> [TASKS TO PERFORM]
[a] In the LED control passage, what does the MCU 129 use to control the LED driver circuit 127?
[b] Reproduce the part of the LED control passage starting at "[0128] In a" and ending at "string of LEDs.".

> [PASSAGE TO READ]

● ● ● ●

The amount of the emitted light of a given LED set is related to
the level of current supplied by the respective driver circuit.
[0128] In a similar fashion, the MCU 129 controls the LED driver
circuit 127 via the D/A converter 128. When active, the driver
circuit 127 provides electrical current to the appropriate ones of
the sleeper LEDs 119, for example, one or more sleeper LEDs
associated with a particular optical element/phosphor of the
lighting device.
[0129] In operation, one of the D/A converters receives a command
for a particular level, from the MCU 129. In response, the
converter generates a corresponding analog control signal, which
causes the associated LED driver circuit to generate a
corresponding power level to drive the particular string of LEDs.
The LEDs of the string in turn output light of a corresponding
intensity. The D/A converter will continue to output the particular
analog level, to set the LED intensity in accord with the last
command from the MCU 129, until the MCU 129 issues a new command to
the particular D/A converter.
[0130] The control circuit could modulate outputs of the LEDs by
modulating the respective drive signals. In the example, the
intensity of the emitted light of a given LED is proportional to
the level of current supplied by the respective driver circuit. The
current output of each driver circuit is controlled by the higher
level logic of the system. In this digital control example, that
logic is implemented by the programmable MCU 129, although those
skilled in the art will recognize that the logic could take other
forms, such as discrete logic components, an application specific
integrated circuit (ASIC), etc.

● ● ● ●

> [SUPPLIED DATA]
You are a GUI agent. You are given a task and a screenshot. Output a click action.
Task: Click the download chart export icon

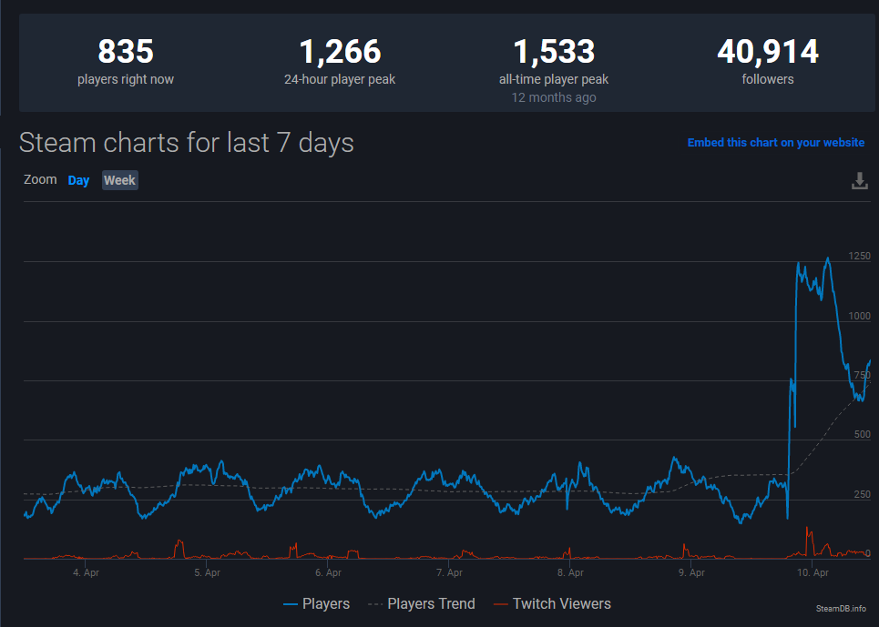click(x=859, y=181)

● ● ● ●

> [RESULTS FOR THE EXERCISE]
[a] The D/A converter 128.

[b]
[0128] In a similar fashion, the MCU 129 controls the LED driver
circuit 127 via the D/A converter 128. When active, the driver
circuit 127 provides electrical current to the appropriate ones of
the sleeper LEDs 119, for example, one or more sleeper LEDs
associated with a particular optical element/phosphor of the
lighting device.
[0129] In operation, one of the D/A converters receives a command
for a particular level, from the MCU 129. In response, the
converter generates a corresponding analog control signal, which
causes the associated LED driver circuit to generate a
corresponding power level to drive the particular string of LEDs.